▶ **Directions**: Your answer should consist of each line from the data below that contains "This".

▶ **Information**:
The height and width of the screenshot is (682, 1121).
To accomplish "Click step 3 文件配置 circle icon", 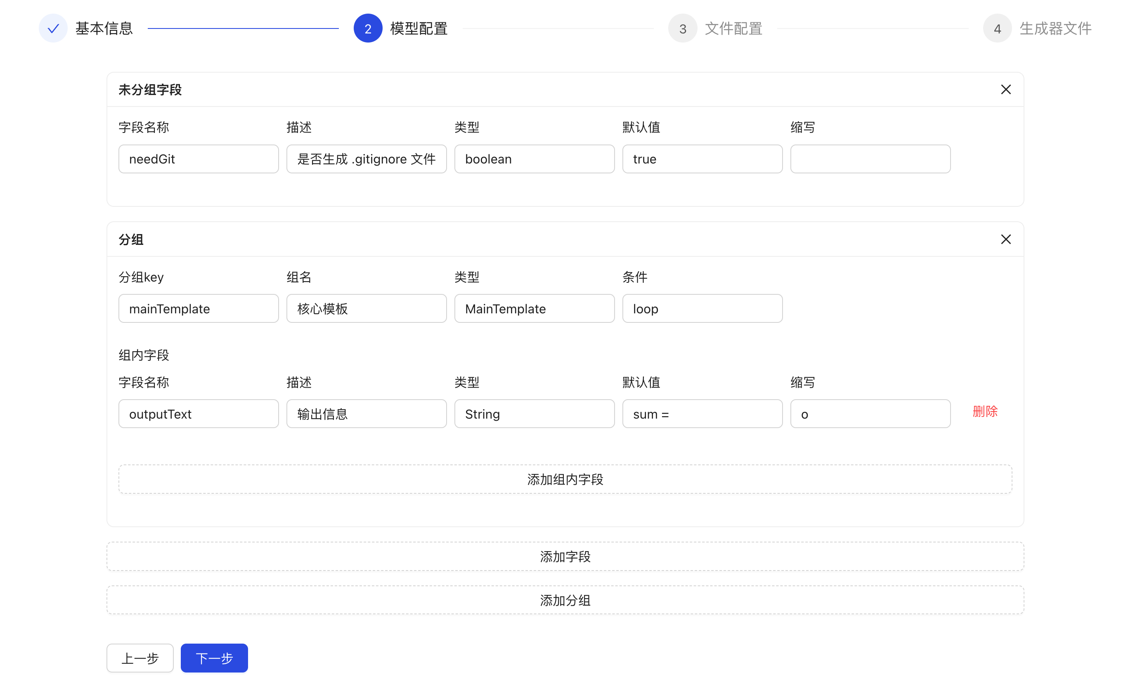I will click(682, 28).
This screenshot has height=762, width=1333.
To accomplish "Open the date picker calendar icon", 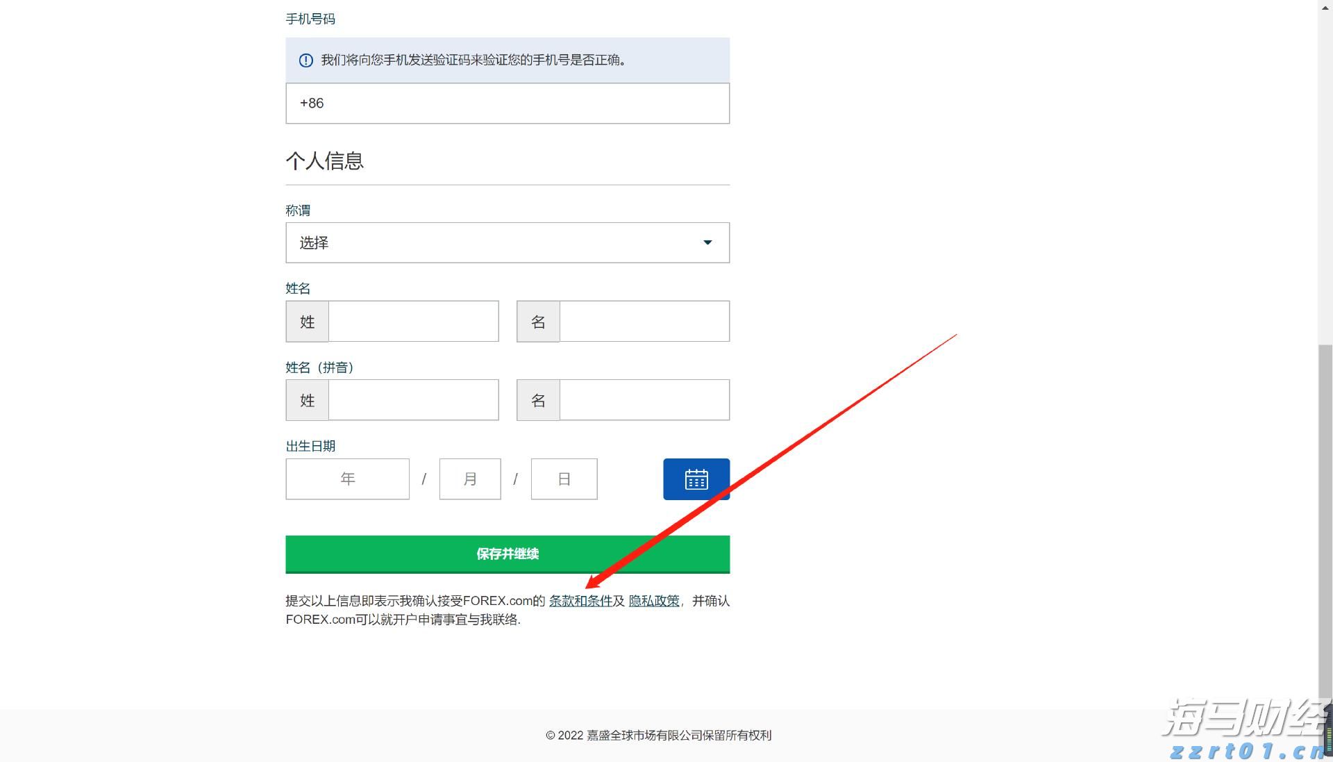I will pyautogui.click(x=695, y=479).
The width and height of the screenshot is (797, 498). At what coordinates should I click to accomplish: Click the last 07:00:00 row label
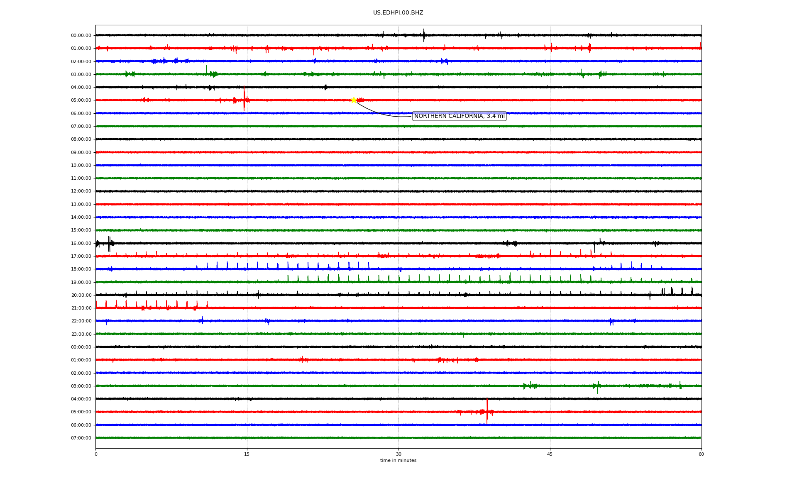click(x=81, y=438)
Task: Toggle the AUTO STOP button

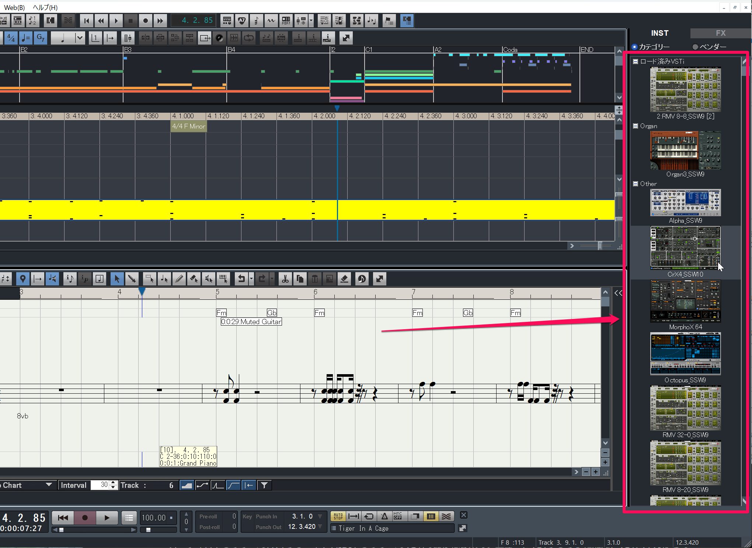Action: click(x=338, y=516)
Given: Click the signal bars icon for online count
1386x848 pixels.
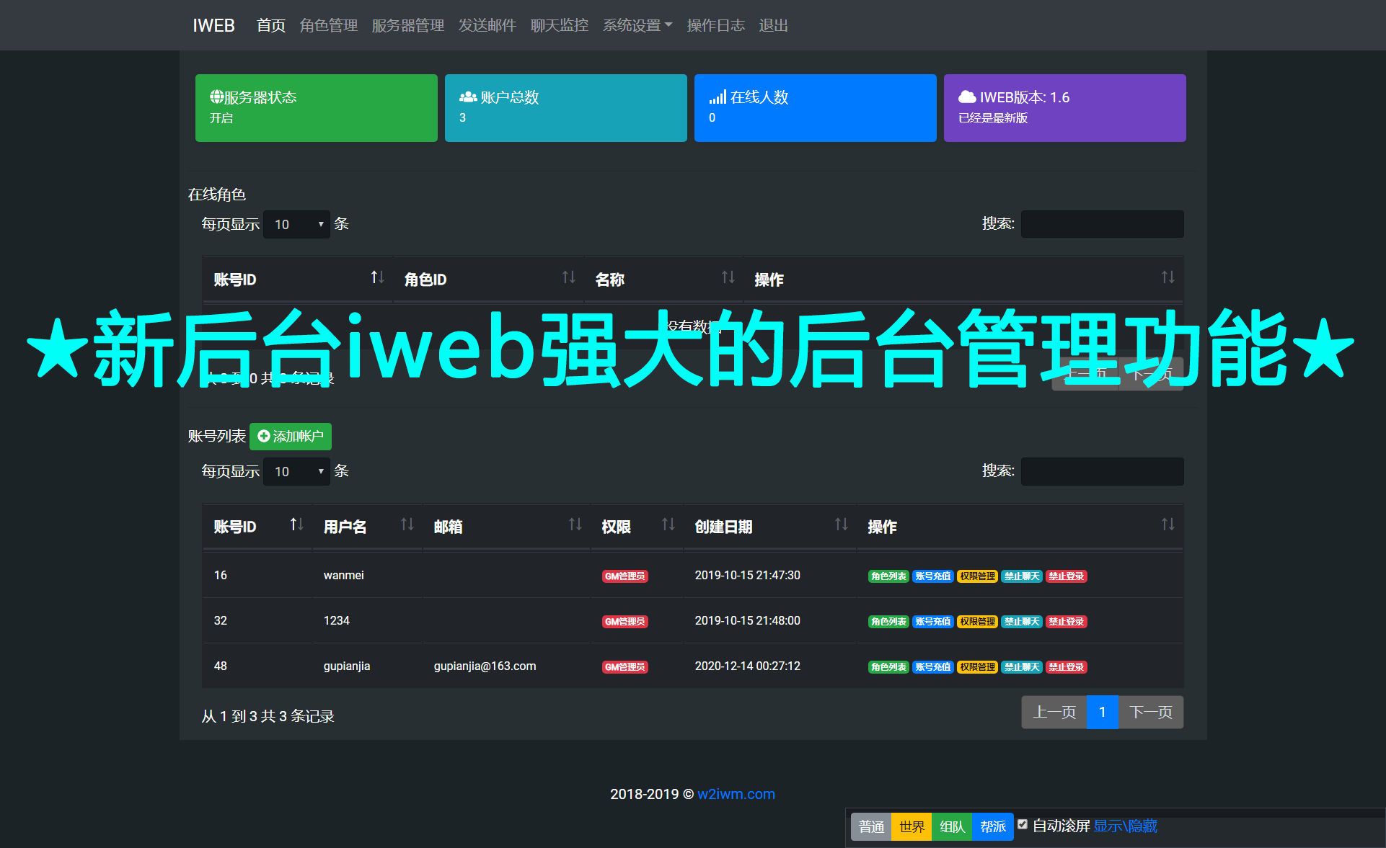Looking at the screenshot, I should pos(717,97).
* * *
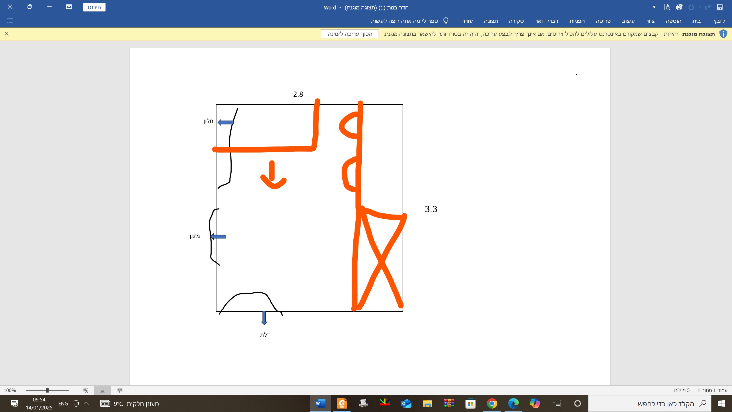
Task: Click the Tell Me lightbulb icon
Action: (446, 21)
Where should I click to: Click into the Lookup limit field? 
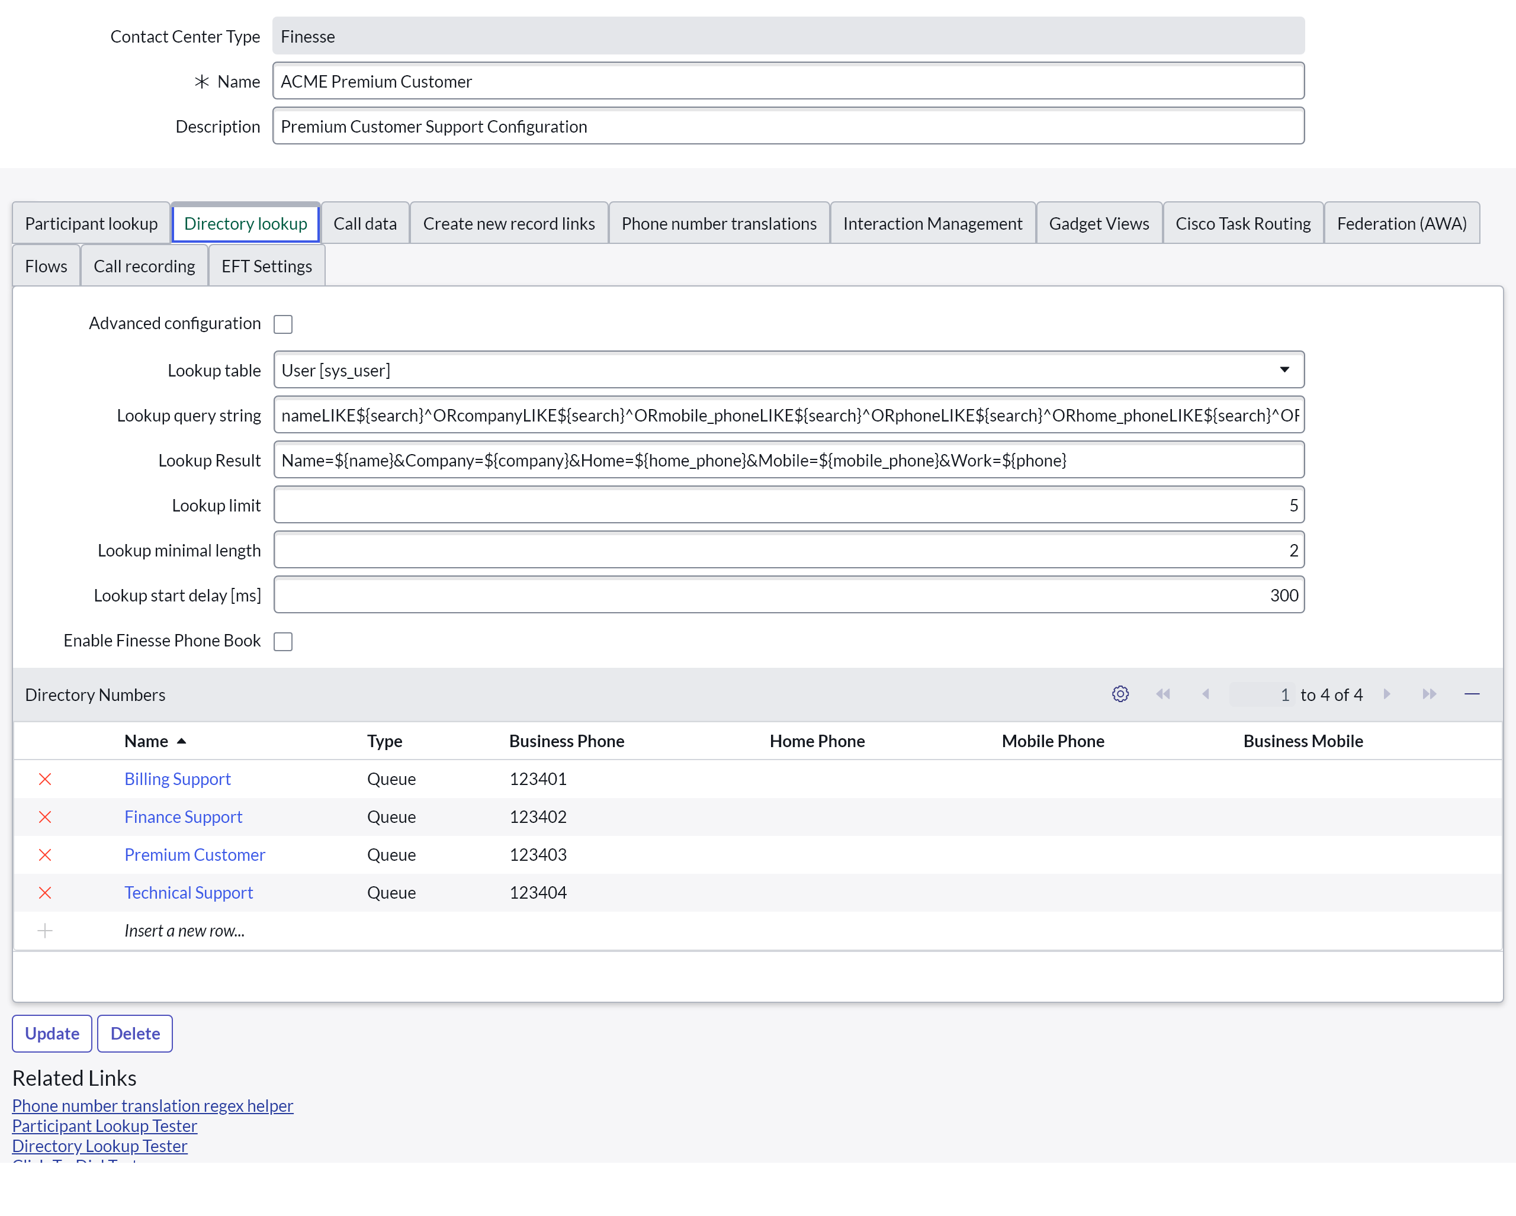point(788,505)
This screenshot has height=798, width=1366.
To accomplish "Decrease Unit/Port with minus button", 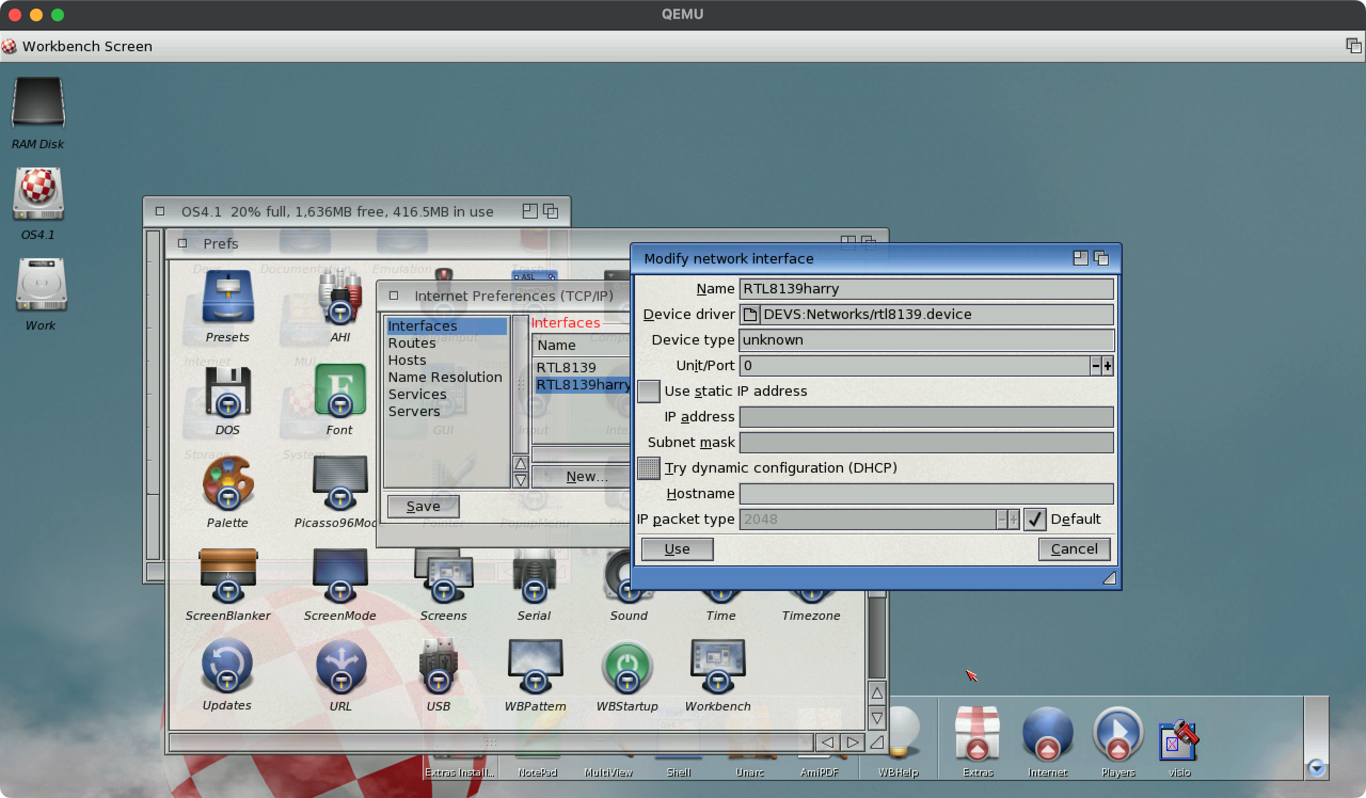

▶ **Answer for the task**:
This screenshot has height=762, width=1333.
This screenshot has height=798, width=1366.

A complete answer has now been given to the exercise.